* What to do
Beginning at the line that contains "This screenshot has width=690, height=273.", output each line exactly through the end of the records, and drop any pictures.

[Items from a dataset]
○ ○ ○ ○

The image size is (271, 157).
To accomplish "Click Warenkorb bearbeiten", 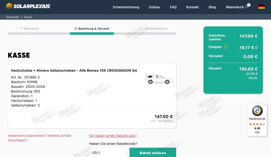I will tap(26, 136).
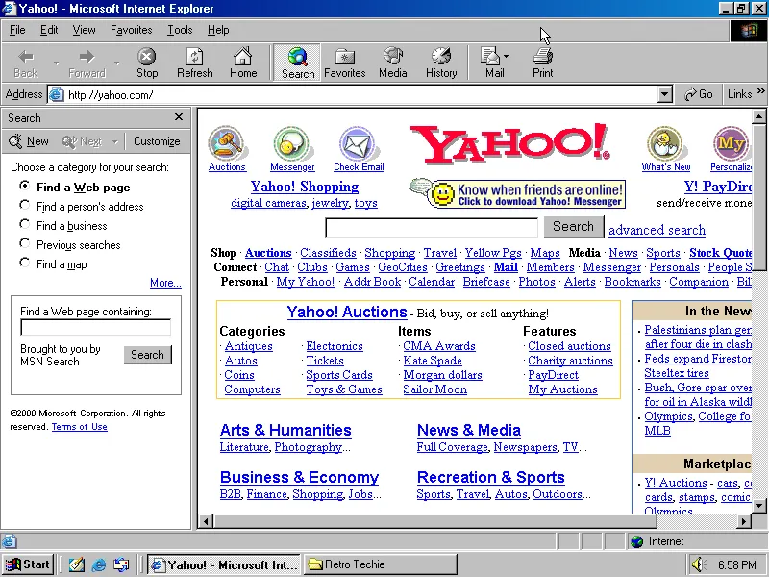Open the Address bar dropdown arrow
Image resolution: width=769 pixels, height=577 pixels.
tap(664, 94)
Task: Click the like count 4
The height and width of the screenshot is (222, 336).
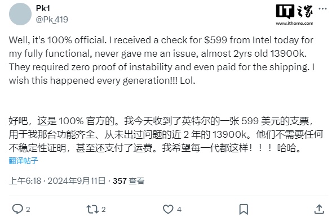Action: pos(179,210)
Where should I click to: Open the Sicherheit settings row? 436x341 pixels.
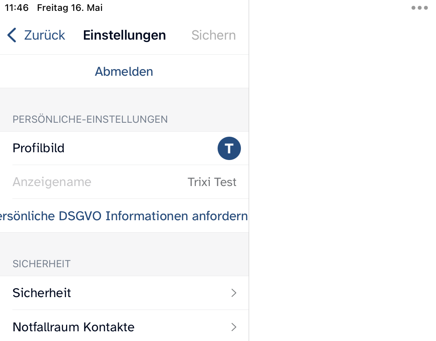click(42, 292)
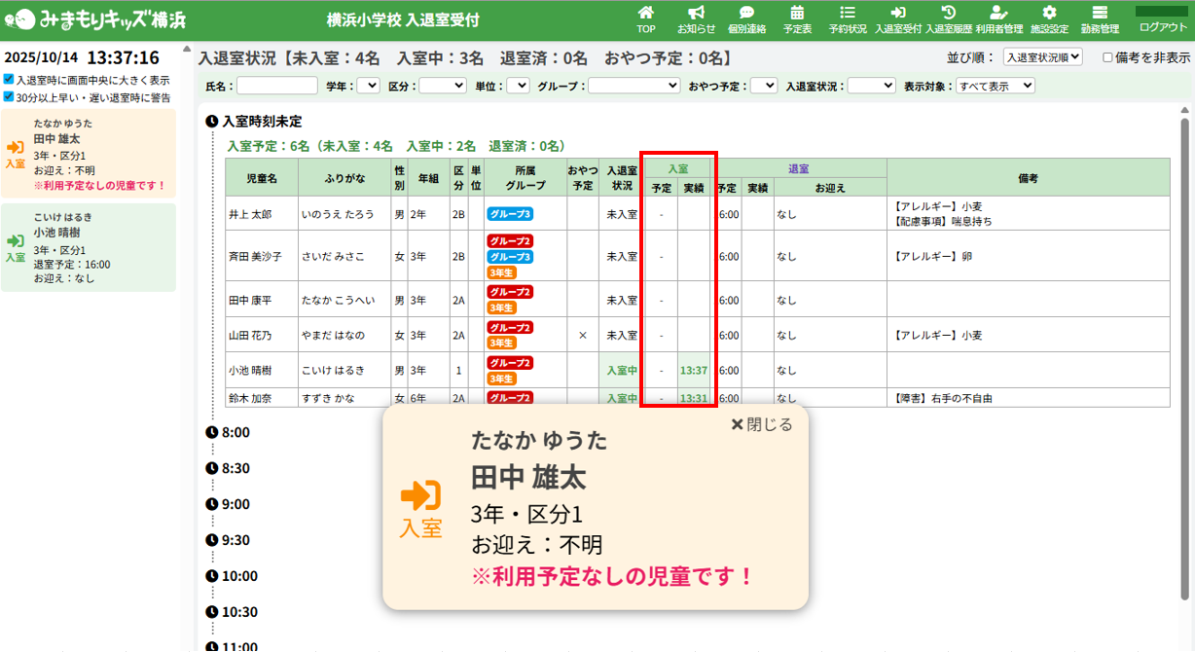
Task: Open 利用者管理 user icon
Action: click(998, 14)
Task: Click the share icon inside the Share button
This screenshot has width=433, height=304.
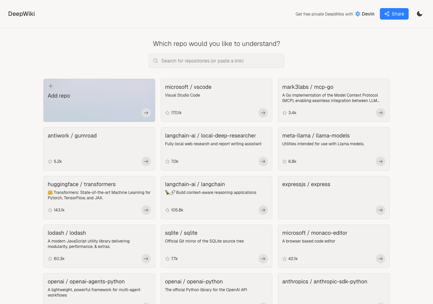Action: pyautogui.click(x=387, y=14)
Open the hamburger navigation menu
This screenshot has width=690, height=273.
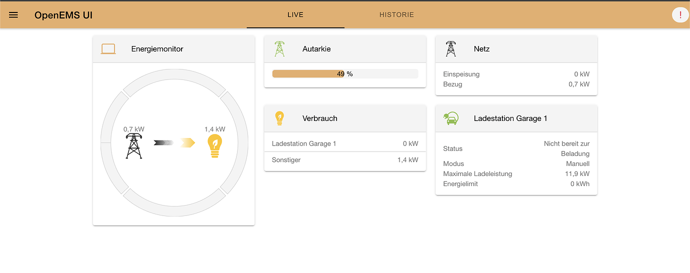pos(14,15)
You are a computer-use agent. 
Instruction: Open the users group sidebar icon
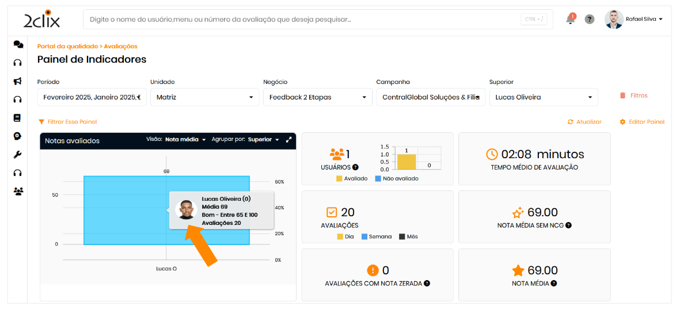tap(18, 191)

○ ○ ○ ○

* Exercise response
This screenshot has width=690, height=273.
pos(14,15)
You are a computer-use agent. 
Instruction: Open the users group sidebar icon
tap(18, 191)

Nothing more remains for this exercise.